## [Exercise requirements]
Your reply should reproduce the data below without a single alteration, apart from dropping the images.

(Excerpts from a dataset)
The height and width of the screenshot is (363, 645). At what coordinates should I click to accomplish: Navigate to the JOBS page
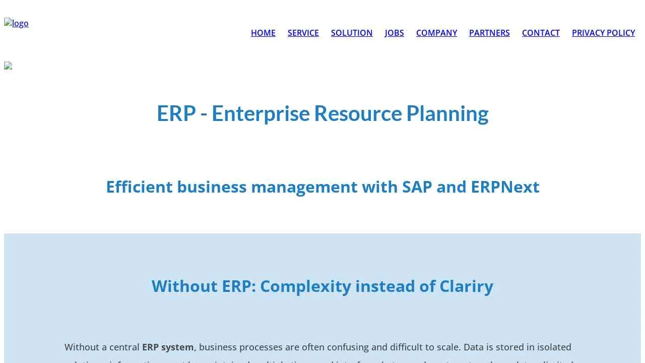point(395,33)
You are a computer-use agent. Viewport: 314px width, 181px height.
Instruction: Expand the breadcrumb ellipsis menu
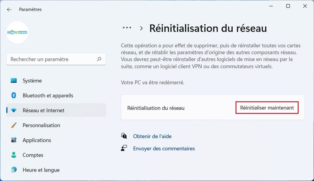[127, 28]
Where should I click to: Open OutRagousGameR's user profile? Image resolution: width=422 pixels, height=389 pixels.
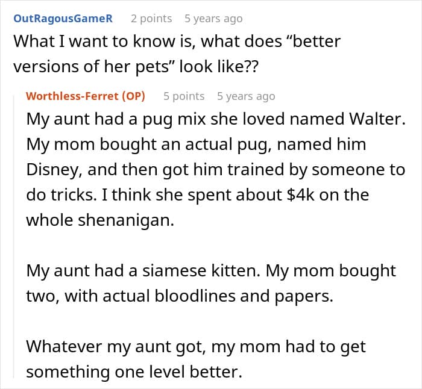[63, 18]
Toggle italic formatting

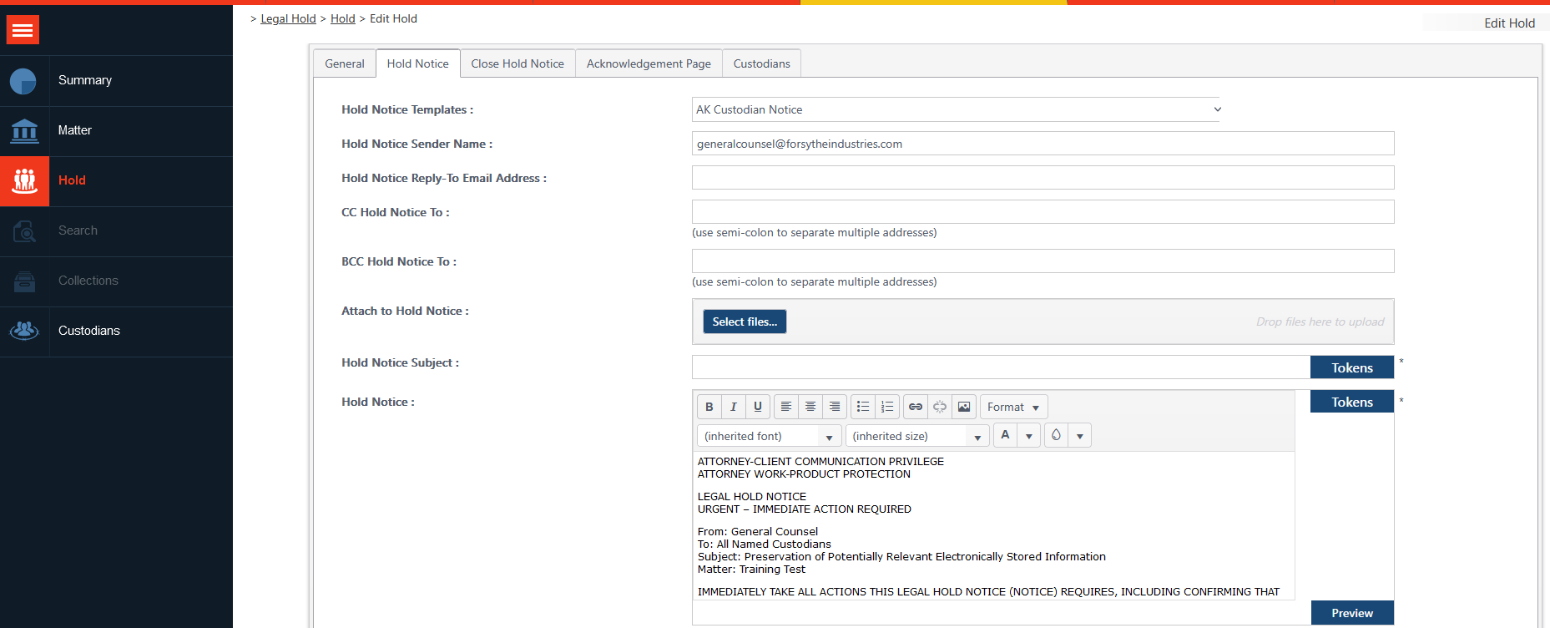point(733,407)
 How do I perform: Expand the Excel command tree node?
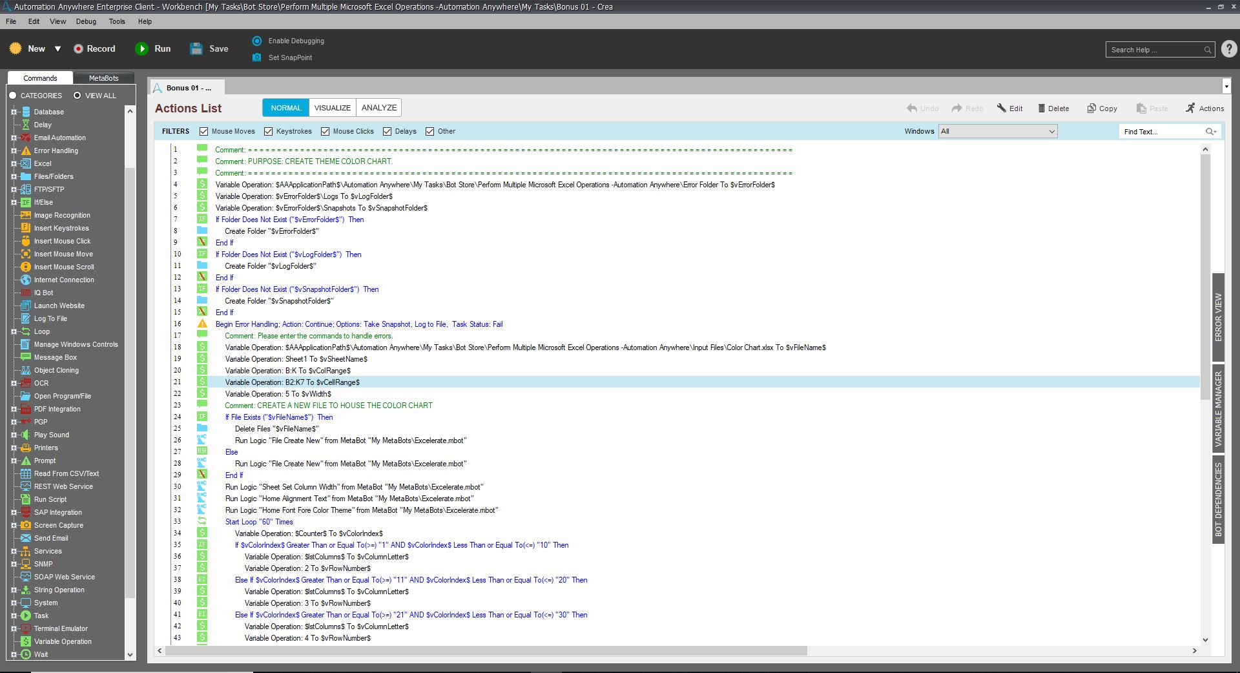coord(14,163)
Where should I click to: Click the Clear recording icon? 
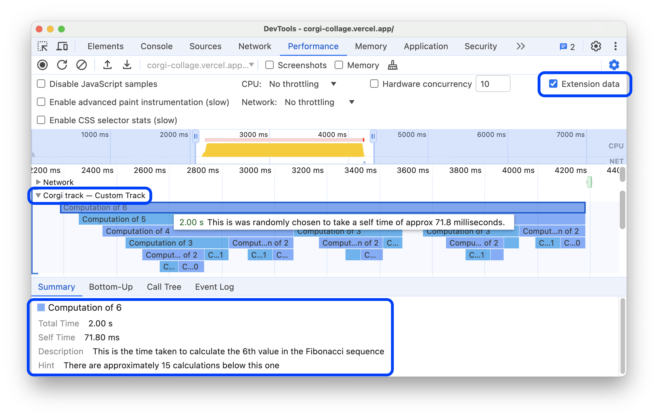[x=82, y=65]
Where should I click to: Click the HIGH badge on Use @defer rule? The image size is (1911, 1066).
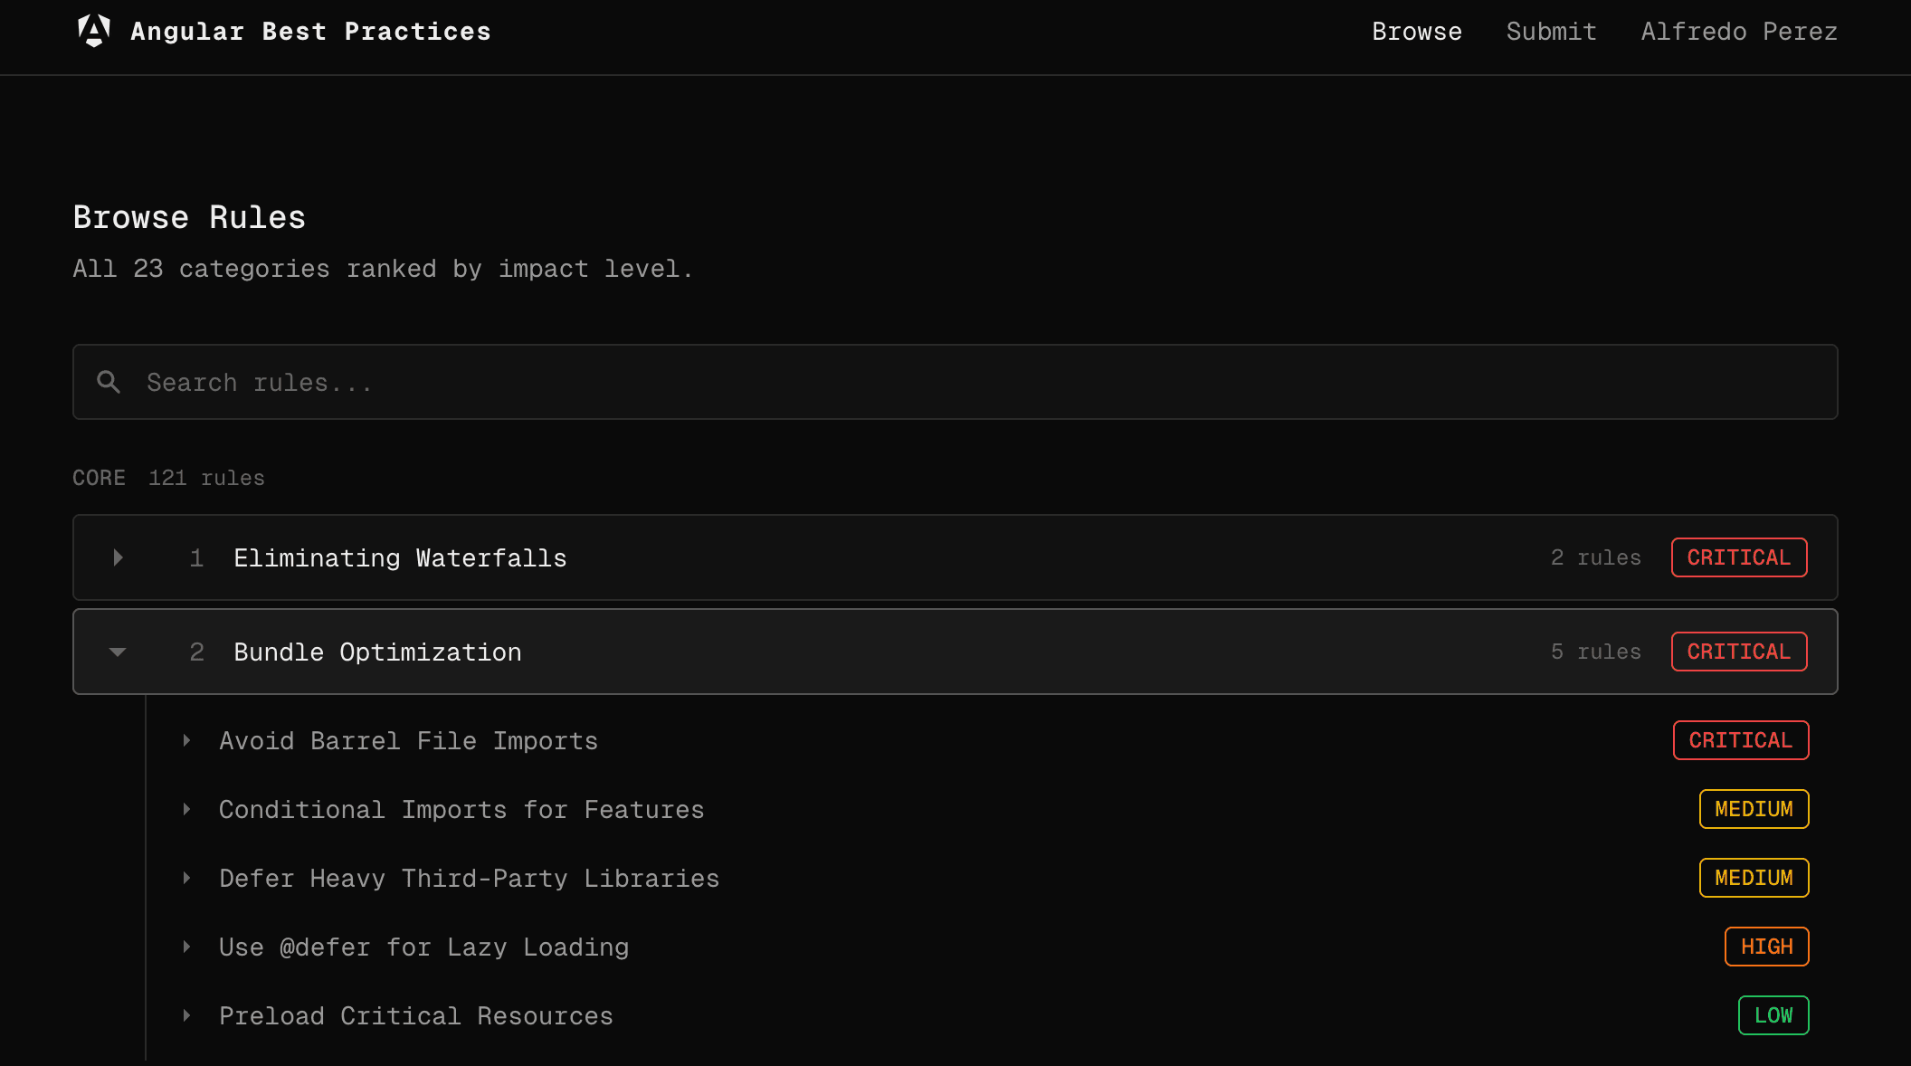[x=1766, y=947]
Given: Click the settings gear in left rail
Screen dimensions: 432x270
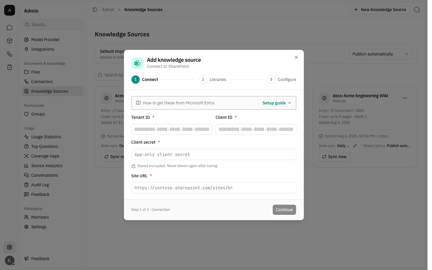Looking at the screenshot, I should (10, 247).
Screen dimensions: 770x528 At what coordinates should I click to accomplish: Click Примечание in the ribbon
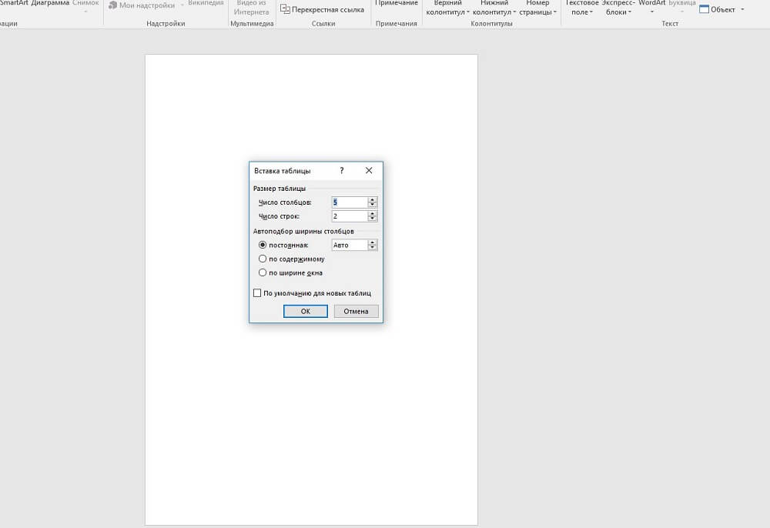tap(397, 4)
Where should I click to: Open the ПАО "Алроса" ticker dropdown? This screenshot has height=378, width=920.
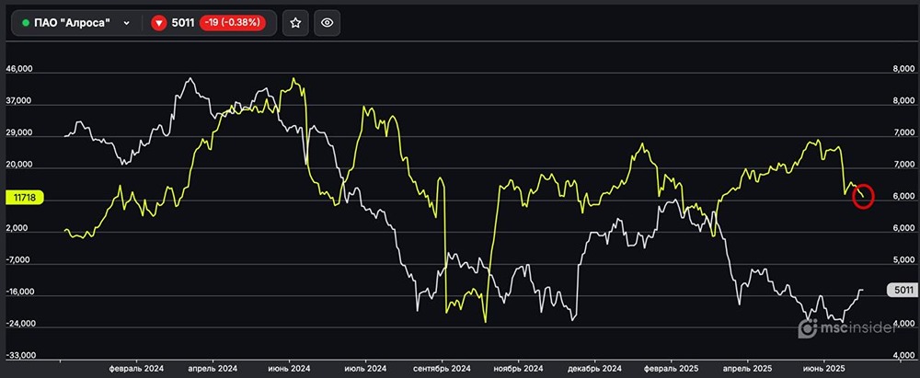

## [Exercise response]
The height and width of the screenshot is (363, 645). At what coordinates should I click to accomplish: Navigate to the JOBS page
point(395,33)
You are a computer-use agent. Viewport: 314px width, 181px height.
Instruction: Expand the breadcrumb ellipsis menu
[127, 28]
Where should I click to: Open OutRagousGameR's user profile? Image resolution: width=422 pixels, height=389 pixels.
[63, 18]
Toggle italic formatting

point(733,407)
 How do I perform: Expand the Excel command tree node?
coord(14,163)
Where should I click to: Click the Clear recording icon? 
[x=82, y=65]
Where should I click to: Click the HIGH badge on Use @defer rule? The image size is (1911, 1066).
[x=1766, y=947]
Given: Click the settings gear in left rail
Screen dimensions: 432x270
Looking at the screenshot, I should (10, 247).
Screen dimensions: 770x528 At what coordinates should I click to accomplish: Click Примечание in the ribbon
tap(397, 4)
Where should I click to: Open the ПАО "Алроса" ticker dropdown? This screenshot has height=378, width=920.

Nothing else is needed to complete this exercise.